## PROBLEM TO WORK ON
What you return must be exactly the lines from the one containing "The width and height of the screenshot is (1105, 506)." through the close of the listing, both included.

## EXTRACTED INFORMATION

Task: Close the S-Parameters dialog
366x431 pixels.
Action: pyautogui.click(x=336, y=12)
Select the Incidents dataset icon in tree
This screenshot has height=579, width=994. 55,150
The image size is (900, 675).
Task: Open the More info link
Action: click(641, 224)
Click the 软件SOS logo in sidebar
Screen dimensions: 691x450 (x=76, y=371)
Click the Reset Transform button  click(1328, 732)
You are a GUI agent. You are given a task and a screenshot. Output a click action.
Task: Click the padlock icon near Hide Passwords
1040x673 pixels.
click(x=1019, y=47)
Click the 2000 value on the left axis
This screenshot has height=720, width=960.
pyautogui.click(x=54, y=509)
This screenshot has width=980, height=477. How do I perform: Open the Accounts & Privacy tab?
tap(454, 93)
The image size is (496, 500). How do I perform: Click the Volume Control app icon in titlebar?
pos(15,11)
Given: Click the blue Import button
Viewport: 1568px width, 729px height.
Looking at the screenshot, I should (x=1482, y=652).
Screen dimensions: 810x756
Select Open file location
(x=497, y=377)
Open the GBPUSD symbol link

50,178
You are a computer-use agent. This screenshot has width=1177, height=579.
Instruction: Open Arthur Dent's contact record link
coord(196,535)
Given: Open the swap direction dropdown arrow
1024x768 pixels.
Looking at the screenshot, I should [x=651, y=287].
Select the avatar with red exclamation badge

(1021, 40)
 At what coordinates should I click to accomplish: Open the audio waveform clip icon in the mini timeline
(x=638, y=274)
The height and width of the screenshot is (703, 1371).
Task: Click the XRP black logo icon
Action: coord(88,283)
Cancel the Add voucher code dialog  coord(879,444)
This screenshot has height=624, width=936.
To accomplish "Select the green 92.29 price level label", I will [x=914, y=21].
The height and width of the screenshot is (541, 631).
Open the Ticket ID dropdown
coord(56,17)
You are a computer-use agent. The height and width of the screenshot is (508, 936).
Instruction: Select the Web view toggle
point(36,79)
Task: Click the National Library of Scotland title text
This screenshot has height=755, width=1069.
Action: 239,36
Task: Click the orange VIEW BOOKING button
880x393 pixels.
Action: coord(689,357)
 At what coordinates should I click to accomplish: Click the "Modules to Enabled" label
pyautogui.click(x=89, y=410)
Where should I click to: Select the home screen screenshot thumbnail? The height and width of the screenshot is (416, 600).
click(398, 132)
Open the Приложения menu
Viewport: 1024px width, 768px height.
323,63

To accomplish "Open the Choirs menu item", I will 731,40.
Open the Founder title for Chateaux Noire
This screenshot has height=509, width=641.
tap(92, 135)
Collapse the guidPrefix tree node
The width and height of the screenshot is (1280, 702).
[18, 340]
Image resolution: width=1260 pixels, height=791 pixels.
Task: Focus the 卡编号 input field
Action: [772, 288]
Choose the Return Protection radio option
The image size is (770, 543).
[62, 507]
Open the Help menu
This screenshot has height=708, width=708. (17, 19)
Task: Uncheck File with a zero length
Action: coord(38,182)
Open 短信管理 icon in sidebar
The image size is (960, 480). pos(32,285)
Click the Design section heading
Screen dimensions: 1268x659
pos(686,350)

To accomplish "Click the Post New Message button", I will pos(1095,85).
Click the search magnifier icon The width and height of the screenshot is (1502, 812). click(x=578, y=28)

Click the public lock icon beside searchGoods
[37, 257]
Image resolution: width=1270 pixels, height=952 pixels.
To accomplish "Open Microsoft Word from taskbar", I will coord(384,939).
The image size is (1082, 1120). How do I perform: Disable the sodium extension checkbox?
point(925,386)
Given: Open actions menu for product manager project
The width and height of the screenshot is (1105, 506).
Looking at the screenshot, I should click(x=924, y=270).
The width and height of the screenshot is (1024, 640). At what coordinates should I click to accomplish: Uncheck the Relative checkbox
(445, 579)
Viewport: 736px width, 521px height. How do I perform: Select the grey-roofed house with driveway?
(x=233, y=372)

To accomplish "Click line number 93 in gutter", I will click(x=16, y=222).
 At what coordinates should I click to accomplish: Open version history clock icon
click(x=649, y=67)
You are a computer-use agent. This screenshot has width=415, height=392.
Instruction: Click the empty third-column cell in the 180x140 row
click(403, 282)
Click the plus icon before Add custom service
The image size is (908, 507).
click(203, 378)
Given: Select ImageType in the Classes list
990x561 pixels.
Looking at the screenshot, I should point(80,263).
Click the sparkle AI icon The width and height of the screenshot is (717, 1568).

## OUTPUT FOR THIS TASK
The width and height of the screenshot is (1105, 506).
Looking at the screenshot, I should click(x=924, y=270).
The width and height of the screenshot is (1024, 640). At what coordinates should I click to accomplish: Uncheck the Relative checkbox
(445, 579)
Viewport: 736px width, 521px height. How do I perform: Select the grey-roofed house with driveway?
(x=233, y=372)

To accomplish "Click line number 93 in gutter", I will click(x=16, y=222).
 At what coordinates should I click to accomplish: Open version history clock icon
click(x=649, y=67)
You are a computer-use agent. This screenshot has width=415, height=392.
Instruction: Click the empty third-column cell in the 180x140 row
click(403, 282)
Click the plus icon before Add custom service
The image size is (908, 507).
click(203, 378)
Given: Select ImageType in the Classes list
990x561 pixels.
Looking at the screenshot, I should point(80,263).
Click the sparkle AI icon The width and height of the screenshot is (717, 1568).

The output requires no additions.